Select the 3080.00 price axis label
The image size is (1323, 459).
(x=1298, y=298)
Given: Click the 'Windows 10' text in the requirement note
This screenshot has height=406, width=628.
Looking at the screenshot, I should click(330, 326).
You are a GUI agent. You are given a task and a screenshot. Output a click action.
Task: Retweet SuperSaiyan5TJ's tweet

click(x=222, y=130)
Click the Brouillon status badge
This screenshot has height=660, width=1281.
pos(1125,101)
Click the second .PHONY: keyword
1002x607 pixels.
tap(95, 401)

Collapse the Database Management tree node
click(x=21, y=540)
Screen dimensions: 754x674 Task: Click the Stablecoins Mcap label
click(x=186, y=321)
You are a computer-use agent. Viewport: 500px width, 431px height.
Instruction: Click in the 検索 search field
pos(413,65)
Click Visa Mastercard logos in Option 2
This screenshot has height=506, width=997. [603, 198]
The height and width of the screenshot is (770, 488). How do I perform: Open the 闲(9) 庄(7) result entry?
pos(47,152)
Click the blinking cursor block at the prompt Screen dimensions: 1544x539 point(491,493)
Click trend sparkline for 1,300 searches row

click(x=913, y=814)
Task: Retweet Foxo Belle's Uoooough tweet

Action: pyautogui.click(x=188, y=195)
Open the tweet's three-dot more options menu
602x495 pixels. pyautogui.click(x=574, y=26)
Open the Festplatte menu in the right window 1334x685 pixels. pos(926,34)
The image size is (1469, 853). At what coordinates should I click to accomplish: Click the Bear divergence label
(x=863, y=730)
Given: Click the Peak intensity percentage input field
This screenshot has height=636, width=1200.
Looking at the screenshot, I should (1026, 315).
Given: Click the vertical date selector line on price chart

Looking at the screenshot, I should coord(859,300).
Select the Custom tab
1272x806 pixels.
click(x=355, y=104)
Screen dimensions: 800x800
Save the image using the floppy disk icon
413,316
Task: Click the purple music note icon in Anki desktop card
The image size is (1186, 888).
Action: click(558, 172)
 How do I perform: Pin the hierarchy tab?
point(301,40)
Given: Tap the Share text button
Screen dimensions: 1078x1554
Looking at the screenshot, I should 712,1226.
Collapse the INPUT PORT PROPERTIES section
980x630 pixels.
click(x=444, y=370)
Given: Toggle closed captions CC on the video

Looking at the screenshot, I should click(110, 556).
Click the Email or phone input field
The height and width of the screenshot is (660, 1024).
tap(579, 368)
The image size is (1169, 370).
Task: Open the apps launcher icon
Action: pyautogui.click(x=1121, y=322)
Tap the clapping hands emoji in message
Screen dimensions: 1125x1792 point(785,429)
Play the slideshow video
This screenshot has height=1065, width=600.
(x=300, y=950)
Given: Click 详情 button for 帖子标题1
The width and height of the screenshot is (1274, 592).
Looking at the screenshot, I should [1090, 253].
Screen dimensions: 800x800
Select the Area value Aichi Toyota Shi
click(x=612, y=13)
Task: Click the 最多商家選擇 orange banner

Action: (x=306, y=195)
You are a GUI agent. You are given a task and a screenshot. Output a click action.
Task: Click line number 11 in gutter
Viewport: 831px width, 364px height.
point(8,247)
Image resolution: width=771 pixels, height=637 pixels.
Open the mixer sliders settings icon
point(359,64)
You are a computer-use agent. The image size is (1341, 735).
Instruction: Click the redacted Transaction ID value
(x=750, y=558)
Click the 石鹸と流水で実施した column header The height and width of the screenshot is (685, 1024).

+ + +

■ **Prompt**: Find and copy each line of the material that holds the word "agent".

■ **Answer for this exercise**:
You are a GUI agent. You are given a task and a screenshot. Output a click action.
You are a computer-use agent. Viewport: 500px width, 431px height.
You are a GUI agent. You are given a task and a screenshot. Output a click action.
You are a computer-use agent. The image size is (1341, 735).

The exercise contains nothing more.